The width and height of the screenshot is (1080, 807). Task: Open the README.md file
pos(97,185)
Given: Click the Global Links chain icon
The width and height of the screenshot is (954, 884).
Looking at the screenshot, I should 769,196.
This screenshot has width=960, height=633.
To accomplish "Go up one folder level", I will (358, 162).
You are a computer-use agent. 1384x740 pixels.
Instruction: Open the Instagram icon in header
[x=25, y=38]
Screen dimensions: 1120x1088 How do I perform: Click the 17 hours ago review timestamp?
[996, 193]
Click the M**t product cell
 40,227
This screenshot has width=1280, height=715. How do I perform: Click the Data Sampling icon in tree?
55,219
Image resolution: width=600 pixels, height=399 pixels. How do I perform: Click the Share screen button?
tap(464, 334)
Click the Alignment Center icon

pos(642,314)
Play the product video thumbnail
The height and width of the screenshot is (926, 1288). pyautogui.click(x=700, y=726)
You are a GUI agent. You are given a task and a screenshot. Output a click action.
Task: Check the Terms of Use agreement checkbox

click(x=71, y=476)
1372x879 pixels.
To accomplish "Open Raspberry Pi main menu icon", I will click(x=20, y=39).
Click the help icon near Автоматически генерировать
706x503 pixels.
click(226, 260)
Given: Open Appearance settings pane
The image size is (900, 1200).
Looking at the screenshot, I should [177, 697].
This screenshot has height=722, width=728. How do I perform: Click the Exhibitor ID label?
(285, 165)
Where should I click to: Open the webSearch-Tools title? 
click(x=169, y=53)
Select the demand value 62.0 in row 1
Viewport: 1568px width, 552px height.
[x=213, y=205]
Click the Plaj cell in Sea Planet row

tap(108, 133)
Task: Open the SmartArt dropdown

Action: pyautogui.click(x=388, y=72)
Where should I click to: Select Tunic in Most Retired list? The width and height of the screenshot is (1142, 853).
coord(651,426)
════════════════
TO DO: Extract the full listing and reproduce each line exactly.

ANSWER SECTION:
The width and height of the screenshot is (1080, 807). Task: Open the README.md file
pos(97,185)
Given: Click the Global Links chain icon
The width and height of the screenshot is (954, 884).
Looking at the screenshot, I should 769,196.
This screenshot has width=960, height=633.
To accomplish "Go up one folder level", I will (358, 162).
You are a computer-use agent. 1384x740 pixels.
Instruction: Open the Instagram icon in header
[x=25, y=38]
Screen dimensions: 1120x1088 How do I perform: Click the 17 hours ago review timestamp?
[996, 193]
Click the M**t product cell
 40,227
This screenshot has width=1280, height=715. How do I perform: Click the Data Sampling icon in tree?
55,219
Image resolution: width=600 pixels, height=399 pixels. How do I perform: Click the Share screen button?
tap(464, 334)
Click the Alignment Center icon

pos(642,314)
Play the product video thumbnail
The height and width of the screenshot is (926, 1288). pyautogui.click(x=700, y=726)
You are a GUI agent. You are given a task and a screenshot. Output a click action.
Task: Check the Terms of Use agreement checkbox

click(x=71, y=476)
1372x879 pixels.
To accomplish "Open Raspberry Pi main menu icon", I will click(x=20, y=39).
Click the help icon near Автоматически генерировать
706x503 pixels.
click(226, 260)
Given: Open Appearance settings pane
The image size is (900, 1200).
Looking at the screenshot, I should [177, 697].
This screenshot has height=722, width=728. How do I perform: Click the Exhibitor ID label?
(285, 165)
Where should I click to: Open the webSearch-Tools title? 
click(x=169, y=53)
Select the demand value 62.0 in row 1
Viewport: 1568px width, 552px height.
[x=213, y=205]
Click the Plaj cell in Sea Planet row

tap(108, 133)
Task: Open the SmartArt dropdown

Action: pyautogui.click(x=388, y=72)
Where should I click to: Select Tunic in Most Retired list? The width and height of the screenshot is (1142, 853).
coord(651,426)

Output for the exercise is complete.